DATA FOR ANALYSIS:
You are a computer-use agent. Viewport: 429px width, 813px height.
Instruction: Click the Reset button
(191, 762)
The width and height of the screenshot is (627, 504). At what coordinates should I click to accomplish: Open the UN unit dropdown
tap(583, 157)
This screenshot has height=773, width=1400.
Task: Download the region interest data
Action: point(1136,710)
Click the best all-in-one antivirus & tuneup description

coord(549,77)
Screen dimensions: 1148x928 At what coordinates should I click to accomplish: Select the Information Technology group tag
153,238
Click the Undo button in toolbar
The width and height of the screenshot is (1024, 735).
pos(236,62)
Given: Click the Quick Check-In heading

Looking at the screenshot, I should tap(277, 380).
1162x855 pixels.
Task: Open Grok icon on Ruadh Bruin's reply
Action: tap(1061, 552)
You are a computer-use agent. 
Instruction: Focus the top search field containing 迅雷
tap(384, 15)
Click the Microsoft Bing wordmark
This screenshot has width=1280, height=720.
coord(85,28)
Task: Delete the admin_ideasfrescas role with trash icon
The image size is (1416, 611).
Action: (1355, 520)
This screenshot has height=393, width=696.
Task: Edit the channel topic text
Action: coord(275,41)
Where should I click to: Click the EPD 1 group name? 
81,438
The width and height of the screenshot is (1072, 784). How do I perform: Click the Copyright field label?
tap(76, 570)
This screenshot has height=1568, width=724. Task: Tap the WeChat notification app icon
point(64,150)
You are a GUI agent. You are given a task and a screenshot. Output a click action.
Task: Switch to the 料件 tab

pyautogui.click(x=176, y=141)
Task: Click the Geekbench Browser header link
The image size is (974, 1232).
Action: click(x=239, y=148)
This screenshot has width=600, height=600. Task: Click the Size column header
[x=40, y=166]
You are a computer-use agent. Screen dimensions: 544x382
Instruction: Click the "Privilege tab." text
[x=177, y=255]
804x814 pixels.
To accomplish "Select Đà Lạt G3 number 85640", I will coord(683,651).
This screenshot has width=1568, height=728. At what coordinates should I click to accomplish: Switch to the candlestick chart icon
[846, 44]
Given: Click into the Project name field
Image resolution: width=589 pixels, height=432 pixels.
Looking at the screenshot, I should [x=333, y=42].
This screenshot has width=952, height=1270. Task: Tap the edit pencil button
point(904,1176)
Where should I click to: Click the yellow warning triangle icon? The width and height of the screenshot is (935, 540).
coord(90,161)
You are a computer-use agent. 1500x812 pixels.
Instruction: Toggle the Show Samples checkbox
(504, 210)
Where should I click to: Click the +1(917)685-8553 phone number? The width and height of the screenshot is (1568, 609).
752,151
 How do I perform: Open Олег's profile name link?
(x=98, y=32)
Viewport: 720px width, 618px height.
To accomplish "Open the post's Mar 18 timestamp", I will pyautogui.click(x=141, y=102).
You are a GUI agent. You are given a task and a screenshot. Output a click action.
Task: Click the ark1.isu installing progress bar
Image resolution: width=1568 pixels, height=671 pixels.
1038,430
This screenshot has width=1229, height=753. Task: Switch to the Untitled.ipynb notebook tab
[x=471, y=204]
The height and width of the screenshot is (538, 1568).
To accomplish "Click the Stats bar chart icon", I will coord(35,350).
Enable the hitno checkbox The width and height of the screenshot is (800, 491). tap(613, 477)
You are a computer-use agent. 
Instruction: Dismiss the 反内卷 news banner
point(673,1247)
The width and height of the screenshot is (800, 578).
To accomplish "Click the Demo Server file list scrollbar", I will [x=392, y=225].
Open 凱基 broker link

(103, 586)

PROBLEM TO SOLVE:
Scan the entries for lines holding the string "Viewport", then copy every one of them.

EXERCISE OUTPUT:
You are a computer-use agent. Viewport: 429px width, 813px height.
Viewport: 720px width, 618px height.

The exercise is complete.